The “new Ostpolitik toward the Soviet Union and the re-assumption of the Federal Republic’s relations with Arab states in the early 1970s meet with a great deal of mistrust in Israel’s government. Prime Minister Golda Meir sees in Bonn’s striving for a “balanced Middle East policy” a downgrading of German-Israeli relations.

The relationship becomes heavily strained due to the attack at the Munich Olympics in 1972 whereby eleven Israeli athletes lose their lives. Shortly afterwards, Israel reacts to the release of the Palestinian terrorists involved in the attack with serious reproaches directed towards the German government.

By the time of the first state visit of a German Chancellor in Israel in June 1973, Willy Brandt and Golda Meir succeed in easing tensions in their countries’ relations. It is not only the idea of democratic socialism which bonds the two. They also feel deep respect and personal admiration for one another. However, with regard to the pre-conditions and possibilities for peace in the Middle East, the two are of widely differing opinions.

Secret aid in the Yom Kippur War

Despite its officially neutral position, on the orders of Chancellor Willy Brandt and Defence Minister Georg Leber (SPD), the Federal Republic supplies military hardware from the Bundeswehr to Israel during the Yom Kippur War in October 1973. In the first days after the Arab attack, the heavily embattled Israeli army is urgently dependent on this secret aid.

The social-liberal coalition also tolerates the fact that the USA sends re-supply deliveries to Israel across the territory of the Federal Republic. Only when the press reports that the Americans are loading freighters under the Israeli flag in Bremerhaven does Brandt demand, with reference to German neutrality, an immediate halt to these activities. His demand elicits fierce protests in Israel and in the USA.

Critical solidarity

For Willy Brandt, Israel’s right to exist is inviolable and non-negotiable. At the same time, he joins other voices in international politics which also call for recognition of the legitimate rights of the Palestinian people.

However, Brandt encounters harsh criticism from the Israeli Labour Party of Shimon Peres and Yitzhak Rabin, when, as President of the Socialist International (SI), he meets in 1979 for the first time with Yasser Arafat, the head of the Palestine Liberation Organisation (PLO).

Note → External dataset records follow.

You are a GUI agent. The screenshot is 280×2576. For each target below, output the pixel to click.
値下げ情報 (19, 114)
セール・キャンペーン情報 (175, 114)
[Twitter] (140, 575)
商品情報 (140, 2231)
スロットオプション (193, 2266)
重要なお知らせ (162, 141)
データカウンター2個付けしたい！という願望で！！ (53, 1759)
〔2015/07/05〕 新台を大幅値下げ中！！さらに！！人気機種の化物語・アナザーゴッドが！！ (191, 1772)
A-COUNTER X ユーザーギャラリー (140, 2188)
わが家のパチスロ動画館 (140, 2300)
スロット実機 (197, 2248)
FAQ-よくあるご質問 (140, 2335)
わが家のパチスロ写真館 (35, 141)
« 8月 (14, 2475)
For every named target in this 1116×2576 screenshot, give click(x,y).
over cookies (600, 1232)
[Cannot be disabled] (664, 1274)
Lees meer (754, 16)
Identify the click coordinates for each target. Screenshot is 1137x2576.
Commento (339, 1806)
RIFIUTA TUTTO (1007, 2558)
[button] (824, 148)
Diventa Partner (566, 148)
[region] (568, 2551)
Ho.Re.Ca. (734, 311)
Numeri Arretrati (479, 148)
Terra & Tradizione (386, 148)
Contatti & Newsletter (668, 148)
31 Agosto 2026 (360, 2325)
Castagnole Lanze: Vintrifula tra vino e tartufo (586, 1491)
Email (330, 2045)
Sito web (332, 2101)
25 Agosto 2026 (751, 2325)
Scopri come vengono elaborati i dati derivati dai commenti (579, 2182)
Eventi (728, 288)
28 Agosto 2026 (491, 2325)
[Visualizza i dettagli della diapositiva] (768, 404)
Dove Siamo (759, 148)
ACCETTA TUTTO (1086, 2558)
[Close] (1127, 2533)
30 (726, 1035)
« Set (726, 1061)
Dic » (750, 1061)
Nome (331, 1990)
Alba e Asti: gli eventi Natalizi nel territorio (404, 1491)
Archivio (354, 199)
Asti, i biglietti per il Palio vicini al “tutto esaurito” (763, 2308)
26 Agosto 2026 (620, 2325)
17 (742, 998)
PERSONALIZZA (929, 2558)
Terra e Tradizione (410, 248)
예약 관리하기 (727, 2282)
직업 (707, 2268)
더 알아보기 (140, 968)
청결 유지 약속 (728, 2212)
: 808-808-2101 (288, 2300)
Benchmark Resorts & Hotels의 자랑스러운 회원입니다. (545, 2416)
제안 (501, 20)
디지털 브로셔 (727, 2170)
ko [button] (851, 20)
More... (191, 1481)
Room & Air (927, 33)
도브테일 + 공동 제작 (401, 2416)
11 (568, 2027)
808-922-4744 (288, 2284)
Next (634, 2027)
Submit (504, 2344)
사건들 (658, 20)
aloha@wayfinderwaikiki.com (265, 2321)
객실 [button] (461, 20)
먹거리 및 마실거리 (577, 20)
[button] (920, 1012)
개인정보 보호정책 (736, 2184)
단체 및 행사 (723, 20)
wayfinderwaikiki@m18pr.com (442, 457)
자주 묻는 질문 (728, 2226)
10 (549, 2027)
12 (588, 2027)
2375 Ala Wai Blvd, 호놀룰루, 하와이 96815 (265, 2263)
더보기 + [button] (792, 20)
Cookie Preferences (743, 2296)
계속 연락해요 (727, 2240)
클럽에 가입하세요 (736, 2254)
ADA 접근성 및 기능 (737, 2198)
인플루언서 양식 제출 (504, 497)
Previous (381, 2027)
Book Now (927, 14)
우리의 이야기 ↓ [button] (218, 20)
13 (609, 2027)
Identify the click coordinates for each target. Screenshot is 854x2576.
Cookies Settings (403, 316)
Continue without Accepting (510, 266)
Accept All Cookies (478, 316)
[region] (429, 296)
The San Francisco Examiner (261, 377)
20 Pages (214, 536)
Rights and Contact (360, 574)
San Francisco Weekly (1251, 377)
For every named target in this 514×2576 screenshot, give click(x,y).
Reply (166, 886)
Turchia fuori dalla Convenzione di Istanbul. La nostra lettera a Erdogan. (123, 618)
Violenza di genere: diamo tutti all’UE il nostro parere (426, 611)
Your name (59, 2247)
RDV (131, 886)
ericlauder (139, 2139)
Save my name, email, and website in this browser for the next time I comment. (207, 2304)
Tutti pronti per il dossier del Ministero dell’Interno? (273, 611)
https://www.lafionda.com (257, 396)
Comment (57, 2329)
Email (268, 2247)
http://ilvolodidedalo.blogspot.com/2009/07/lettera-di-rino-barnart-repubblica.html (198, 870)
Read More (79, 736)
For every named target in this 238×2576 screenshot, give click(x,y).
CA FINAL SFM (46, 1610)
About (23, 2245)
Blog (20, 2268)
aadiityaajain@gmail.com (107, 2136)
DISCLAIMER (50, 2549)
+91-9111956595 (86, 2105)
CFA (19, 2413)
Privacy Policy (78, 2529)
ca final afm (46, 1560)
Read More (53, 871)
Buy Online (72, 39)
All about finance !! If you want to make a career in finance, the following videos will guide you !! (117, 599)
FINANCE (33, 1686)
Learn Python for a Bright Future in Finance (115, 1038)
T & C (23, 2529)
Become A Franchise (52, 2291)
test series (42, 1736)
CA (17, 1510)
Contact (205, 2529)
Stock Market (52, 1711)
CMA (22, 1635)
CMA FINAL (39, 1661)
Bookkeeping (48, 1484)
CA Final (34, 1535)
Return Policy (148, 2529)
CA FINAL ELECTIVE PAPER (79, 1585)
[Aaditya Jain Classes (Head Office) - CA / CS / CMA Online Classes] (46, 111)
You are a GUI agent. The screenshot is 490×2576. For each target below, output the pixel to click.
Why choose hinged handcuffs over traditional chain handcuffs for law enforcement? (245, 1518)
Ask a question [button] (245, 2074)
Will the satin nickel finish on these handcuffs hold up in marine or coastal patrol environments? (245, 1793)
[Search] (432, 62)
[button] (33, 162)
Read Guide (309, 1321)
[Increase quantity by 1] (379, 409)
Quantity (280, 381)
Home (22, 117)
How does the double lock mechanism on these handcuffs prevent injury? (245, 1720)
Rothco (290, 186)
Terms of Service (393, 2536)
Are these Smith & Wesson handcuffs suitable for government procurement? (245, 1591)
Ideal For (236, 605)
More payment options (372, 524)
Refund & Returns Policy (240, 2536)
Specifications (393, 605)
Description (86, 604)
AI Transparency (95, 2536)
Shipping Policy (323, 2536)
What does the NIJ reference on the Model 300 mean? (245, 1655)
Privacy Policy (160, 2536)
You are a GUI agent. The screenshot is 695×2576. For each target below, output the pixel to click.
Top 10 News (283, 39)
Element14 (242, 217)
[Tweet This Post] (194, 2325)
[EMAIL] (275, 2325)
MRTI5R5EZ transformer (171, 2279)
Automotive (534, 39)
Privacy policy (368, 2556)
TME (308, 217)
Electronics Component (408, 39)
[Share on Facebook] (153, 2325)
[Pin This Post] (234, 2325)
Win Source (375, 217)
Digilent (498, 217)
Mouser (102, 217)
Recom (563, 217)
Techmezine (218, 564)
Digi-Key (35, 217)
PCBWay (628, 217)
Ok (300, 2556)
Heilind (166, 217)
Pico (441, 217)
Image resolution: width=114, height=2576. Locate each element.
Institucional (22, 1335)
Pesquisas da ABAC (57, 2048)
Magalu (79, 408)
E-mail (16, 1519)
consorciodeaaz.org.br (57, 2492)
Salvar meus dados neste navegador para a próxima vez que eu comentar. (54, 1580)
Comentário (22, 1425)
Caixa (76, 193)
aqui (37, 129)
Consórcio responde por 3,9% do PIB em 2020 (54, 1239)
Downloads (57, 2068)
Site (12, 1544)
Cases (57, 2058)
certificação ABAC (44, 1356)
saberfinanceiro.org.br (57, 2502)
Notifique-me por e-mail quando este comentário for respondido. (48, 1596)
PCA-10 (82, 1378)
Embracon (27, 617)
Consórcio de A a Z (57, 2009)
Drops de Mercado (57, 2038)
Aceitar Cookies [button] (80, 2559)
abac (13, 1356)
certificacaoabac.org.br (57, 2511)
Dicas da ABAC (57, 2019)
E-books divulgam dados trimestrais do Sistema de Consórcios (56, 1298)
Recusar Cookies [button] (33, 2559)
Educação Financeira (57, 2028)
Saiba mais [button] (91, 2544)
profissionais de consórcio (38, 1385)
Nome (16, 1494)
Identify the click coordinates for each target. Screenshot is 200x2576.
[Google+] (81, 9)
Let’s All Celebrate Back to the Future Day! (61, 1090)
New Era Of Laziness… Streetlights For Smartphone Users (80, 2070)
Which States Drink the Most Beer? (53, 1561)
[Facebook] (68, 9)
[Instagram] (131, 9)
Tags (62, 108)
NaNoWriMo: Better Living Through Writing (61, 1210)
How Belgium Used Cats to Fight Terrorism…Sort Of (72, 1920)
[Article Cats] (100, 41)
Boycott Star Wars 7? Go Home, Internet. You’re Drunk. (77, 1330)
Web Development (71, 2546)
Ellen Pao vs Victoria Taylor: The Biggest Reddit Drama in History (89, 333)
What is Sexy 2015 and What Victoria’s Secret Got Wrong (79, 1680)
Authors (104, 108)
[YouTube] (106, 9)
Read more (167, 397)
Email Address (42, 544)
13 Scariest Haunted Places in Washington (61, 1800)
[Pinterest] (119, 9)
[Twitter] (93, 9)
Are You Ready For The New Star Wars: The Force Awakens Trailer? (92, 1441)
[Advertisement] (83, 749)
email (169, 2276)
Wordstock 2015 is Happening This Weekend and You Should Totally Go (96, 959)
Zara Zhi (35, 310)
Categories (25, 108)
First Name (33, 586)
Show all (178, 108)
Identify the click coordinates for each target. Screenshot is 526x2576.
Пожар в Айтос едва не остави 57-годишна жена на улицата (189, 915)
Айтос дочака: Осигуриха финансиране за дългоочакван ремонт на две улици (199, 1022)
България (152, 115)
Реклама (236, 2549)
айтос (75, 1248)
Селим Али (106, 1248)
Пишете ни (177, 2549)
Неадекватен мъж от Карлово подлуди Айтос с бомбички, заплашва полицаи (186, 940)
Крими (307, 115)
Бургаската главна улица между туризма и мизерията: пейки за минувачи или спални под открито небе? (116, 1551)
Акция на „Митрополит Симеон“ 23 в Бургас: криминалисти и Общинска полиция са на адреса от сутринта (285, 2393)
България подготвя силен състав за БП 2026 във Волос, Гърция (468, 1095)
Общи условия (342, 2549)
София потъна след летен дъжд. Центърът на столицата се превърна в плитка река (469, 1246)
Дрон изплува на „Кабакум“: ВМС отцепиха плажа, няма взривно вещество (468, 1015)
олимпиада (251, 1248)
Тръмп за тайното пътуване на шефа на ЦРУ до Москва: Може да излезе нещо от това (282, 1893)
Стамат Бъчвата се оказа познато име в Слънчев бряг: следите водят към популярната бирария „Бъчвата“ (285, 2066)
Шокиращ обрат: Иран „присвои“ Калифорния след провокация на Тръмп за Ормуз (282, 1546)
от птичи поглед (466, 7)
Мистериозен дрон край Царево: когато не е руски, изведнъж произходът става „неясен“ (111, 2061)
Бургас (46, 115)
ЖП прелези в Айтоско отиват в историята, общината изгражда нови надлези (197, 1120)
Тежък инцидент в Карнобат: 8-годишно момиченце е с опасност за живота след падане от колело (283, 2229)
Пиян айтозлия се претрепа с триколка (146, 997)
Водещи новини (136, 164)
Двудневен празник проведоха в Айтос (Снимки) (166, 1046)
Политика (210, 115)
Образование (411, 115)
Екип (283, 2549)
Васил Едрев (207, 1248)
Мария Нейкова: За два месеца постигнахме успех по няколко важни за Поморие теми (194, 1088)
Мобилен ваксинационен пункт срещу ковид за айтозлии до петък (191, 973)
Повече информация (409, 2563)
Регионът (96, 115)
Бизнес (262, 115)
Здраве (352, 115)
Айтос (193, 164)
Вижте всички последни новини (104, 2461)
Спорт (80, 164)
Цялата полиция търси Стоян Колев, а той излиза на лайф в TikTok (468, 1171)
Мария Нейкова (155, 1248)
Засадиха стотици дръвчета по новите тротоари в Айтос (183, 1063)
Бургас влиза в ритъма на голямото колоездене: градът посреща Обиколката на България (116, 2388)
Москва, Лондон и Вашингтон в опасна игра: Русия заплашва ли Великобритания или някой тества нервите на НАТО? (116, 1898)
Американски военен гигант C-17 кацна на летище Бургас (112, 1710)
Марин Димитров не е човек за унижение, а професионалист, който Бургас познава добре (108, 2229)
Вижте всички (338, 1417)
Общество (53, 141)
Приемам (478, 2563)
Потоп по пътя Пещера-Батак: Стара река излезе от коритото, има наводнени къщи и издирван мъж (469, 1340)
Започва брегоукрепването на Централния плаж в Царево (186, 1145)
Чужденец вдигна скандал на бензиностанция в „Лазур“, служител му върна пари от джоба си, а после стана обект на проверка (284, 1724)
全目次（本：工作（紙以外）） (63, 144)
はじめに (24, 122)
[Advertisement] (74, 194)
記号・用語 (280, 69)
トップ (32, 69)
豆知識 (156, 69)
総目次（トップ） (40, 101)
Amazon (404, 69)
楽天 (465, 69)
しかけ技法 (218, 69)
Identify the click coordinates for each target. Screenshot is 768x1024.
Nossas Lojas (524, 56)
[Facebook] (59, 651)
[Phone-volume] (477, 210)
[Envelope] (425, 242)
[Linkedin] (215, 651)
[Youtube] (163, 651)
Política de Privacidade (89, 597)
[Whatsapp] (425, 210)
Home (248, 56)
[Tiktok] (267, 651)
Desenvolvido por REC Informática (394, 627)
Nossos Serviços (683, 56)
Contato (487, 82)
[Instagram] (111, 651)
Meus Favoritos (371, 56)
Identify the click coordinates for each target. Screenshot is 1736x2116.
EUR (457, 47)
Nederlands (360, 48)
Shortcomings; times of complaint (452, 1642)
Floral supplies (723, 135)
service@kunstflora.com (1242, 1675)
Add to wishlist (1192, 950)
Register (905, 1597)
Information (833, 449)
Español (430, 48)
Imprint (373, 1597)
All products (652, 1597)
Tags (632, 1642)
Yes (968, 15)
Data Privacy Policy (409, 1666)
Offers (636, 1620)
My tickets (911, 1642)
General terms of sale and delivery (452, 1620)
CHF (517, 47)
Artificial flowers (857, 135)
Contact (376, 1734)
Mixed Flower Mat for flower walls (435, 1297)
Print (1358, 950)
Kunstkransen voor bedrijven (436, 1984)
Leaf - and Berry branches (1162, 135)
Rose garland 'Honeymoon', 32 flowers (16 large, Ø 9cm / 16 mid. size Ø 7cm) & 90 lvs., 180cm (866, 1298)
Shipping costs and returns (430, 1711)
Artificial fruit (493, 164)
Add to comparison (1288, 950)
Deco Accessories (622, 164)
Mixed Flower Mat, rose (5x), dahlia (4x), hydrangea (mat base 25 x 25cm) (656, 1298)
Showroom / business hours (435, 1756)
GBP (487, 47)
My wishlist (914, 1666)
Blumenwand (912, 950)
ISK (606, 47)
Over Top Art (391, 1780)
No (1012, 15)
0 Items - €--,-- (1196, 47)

Conversely, in 1982 Brandt condemns the conduct of the Israeli army in the war in Lebanon.

But despite all of the criticism, for him solidarity with the state of Israel is never called into question. How highly regarded the former Chancellor’s reputation is becomes clear during his last visit to Israel in 1985. In the vicinity of Nazareth a forest is named after Willy Brandt.

References to literature:

Willy Brandt: Verbrecher und andere Deutsche. Ein Bericht aus Deutschland 1946, bearb. von Einhart Lorenz, Bonn 2007 (Bd. 1 der Willy-Brandt-Dokumente).

Willy Brandt – Berliner Ausgabe, Bd. 8: Über Europa hinaus. Dritte Welt und Sozialistische Internationale, bearb. von Bernd Rother und Wolfgang Schmidt, Bonn 2006.

Wolfgang Schmidt: Aus historischer Verantwortung, moralischer Verpflichtung und politischer Überzeugung. Wie sich Bundeskanzler Willy Brandt um Israel und den Frieden im Nahen Osten bemühte, Berlin 2014 (Heft 26 der Schriftenreihe der Bundeskanzler-Willy-Brandt-Stiftung).